Das Bundessozialgericht gab dem Mann nun recht: Nach dem Angehörigen-Entlastungsgesetz dürfen Vermögensauskünfte erst dann eingefordert werden, wenn zweifelsfrei feststeht, dass die Einkommensgrenze von 100.000 Euro überschritten wird, entschied der 8. Senat.
Im konkreten Fall hätte das Sozialamt nach der Recherche im Internet nur Auskunft über das Bruttojahreseinkommen des Mannes erfragen dürfen. Erst danach und wenn die 100.000-Euro-Grenze tatsächlich überschritten wurde, hätte das Sozialamt in einem zweiten Schritt Auskunft über das Vermögen des Mannes verlangen dürfen. Das umfassende Auskunftsverlangen war deshalb laut dem Bundessozialgericht rechtswidrig.

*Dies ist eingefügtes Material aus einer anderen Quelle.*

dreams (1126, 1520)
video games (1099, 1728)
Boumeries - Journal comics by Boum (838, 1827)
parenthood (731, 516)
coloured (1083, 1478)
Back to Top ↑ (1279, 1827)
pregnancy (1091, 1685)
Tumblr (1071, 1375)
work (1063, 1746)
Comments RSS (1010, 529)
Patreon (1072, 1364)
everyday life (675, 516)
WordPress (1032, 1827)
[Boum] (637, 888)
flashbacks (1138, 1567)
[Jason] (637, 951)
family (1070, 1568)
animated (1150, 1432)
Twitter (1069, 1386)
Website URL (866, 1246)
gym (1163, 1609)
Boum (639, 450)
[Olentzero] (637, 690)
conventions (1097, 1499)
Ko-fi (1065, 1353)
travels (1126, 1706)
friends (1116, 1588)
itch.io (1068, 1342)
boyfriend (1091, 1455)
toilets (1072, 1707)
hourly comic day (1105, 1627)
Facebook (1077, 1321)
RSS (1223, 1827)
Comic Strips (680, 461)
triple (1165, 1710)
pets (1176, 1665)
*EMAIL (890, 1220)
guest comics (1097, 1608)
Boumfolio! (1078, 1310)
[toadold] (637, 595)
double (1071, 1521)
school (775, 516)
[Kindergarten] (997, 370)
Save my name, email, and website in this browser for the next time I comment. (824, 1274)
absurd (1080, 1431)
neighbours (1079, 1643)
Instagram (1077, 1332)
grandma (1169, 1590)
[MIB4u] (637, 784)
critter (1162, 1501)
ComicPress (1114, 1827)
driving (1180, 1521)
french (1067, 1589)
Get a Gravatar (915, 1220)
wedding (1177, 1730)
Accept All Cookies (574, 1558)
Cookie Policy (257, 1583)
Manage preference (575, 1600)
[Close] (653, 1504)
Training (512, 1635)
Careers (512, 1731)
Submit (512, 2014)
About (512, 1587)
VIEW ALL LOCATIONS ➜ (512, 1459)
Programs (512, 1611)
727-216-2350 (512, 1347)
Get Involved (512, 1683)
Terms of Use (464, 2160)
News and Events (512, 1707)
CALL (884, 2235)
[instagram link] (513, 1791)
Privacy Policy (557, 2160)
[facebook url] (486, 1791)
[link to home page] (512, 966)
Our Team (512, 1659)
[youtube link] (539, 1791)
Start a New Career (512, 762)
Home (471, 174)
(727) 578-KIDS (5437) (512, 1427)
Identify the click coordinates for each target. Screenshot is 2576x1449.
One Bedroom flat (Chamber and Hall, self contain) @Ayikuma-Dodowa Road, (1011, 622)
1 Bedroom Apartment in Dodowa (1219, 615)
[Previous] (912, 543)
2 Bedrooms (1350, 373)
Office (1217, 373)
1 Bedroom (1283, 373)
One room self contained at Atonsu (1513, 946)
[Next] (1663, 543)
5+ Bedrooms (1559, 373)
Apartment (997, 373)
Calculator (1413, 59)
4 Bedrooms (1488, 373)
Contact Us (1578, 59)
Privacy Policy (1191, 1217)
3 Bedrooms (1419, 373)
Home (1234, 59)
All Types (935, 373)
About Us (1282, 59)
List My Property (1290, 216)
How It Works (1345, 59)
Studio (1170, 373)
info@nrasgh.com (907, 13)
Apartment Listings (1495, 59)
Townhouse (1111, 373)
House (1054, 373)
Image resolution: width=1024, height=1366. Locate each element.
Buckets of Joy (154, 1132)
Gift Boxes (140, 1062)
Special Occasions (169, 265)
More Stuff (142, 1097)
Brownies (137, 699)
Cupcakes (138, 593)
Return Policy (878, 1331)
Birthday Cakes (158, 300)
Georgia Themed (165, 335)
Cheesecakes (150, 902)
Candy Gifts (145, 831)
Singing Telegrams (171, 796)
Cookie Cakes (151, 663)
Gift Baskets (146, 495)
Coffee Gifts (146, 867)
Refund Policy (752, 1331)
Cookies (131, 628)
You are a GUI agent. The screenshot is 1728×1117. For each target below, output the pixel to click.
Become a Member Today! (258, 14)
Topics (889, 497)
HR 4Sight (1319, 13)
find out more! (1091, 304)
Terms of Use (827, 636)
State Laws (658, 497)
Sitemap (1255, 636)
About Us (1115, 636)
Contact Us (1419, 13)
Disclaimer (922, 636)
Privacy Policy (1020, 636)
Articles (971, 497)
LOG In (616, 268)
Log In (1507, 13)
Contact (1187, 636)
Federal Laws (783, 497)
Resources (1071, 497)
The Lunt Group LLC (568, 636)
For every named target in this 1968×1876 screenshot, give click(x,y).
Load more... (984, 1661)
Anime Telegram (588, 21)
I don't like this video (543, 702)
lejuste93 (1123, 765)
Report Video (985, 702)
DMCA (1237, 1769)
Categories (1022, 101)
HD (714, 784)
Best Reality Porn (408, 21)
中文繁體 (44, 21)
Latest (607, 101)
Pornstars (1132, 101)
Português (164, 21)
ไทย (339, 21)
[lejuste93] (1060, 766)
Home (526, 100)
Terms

Darf das Sozialamt Kinder von Sozialhilfeempfängern also online ausspähen und zur Kasse bitten? Grundsätzlich spricht laut dem Bundessozialgericht nichts dagegen, dass der Sozialhilfeträger Anhaltspunkte zum Widerlegen der gesetzlichen Vermutung von einem Jahreseinkommen unter 100.000 Euro im Internet - also einer öffentlich zugänglichen Quelle - sucht. Denn das Amt sei nicht auf die Auskünfte des Leistungsberechtigten - in diesem Fall der pflegebedürftige Vater im Heim - beschränkt. Aber der Sozialhilfeträger hätte auf Grundlage der Erkenntnisse aus dem Internet zunächst nur Auskunft über das Einkommen des Sohnes verlangen dürfen - nicht über sein Vermögen.